In den sechziger und siebziger Jahren des vergangenen Jahrhunderts befand sich die Gesellschaft in einem Umbruch. In dieser Zeit wollte sich auch die ‚Gesellschaft im Kleinen’ – die Familie – neu definieren. Bis dahin waren autoritäre Erziehungskonzepte vorherrschend. Bei der alten Rollenverteilung war die Frau in der Familie Mutter und Hausfrau und der Mann das die Familie ernährende Oberhaupt. Dieses Familienbild führte vor allem bei den Frauen zu Widerstand, indem sie u. a. eine neue Definition der Geschlechterrollen und einen Anspruch auf freie Selbstentfaltung forderten. Demzufolge kam es zu einem fortschreitenden Autoritätsverlust des Mannes, denn die weiblichen Emanzipationsbestrebungen und eine antiautoritäre Erziehungsbewegung haben in diesen Jahren die Krise der bürgerlichen Familie symptomatisch hervortreten lassen.[53] Neben den Frauen hinterfragten auch die Kinder die ‚automatische’ Autorität des Vaters, der stets den Ton angab. Das ‚Familienoberhaupt’ sollte seine ‚Macht’ begründen und somit seine Kompetenz aufzeigen. Der Mann musste nun Flexibilität aufbringen und mit dem veränderten Rollenverständnis umgehen. Um die Familie aufrecht zu erhalten, war es für den Mann unumgänglich, seine alte Position in einem gewissen Maße zu ‚verlassen’. Zwar gab der Mann im öffentlichen Leben immer noch den Ton an, doch innerhalb der Familie verlor er an Autorität.
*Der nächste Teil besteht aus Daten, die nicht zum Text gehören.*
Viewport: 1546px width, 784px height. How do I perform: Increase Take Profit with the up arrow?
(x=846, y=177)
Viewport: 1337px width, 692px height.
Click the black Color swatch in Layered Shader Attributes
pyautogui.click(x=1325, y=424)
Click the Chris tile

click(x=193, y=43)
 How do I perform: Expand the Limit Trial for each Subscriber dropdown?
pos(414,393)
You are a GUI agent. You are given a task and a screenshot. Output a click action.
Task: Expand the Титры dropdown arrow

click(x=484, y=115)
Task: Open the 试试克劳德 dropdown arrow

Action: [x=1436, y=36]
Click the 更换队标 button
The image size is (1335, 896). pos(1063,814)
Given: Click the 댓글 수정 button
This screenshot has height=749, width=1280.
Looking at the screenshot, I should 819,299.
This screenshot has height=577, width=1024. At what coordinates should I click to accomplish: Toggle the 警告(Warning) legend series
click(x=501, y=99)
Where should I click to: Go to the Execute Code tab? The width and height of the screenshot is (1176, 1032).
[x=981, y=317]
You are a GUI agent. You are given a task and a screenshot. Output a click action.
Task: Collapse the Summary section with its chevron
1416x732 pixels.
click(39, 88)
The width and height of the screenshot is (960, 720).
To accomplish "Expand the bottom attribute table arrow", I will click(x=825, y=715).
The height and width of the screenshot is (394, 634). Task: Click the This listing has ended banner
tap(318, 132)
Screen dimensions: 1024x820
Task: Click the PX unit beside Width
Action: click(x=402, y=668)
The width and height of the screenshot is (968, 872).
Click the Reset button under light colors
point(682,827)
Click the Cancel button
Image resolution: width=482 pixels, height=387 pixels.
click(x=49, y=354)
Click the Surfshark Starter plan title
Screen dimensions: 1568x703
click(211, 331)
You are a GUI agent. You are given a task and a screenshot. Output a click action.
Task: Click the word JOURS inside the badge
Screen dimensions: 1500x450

All dies führte in der Bundesrepublik auch in der Kinder- und Jugendliteratur zu einem „radikal veränderten Bild von Kindheit und Familie, von Erziehung und Autorität“[54]. Die AutorInnen hatten zunehmend das „Bedürfnis, die Familienproblematik zu reflektieren.[55] Sie versuchten in Kinder- und Jugendbüchern die Problematik zu objektivieren und damit zu einer Differenzierung der Sichtweisen beizutragen.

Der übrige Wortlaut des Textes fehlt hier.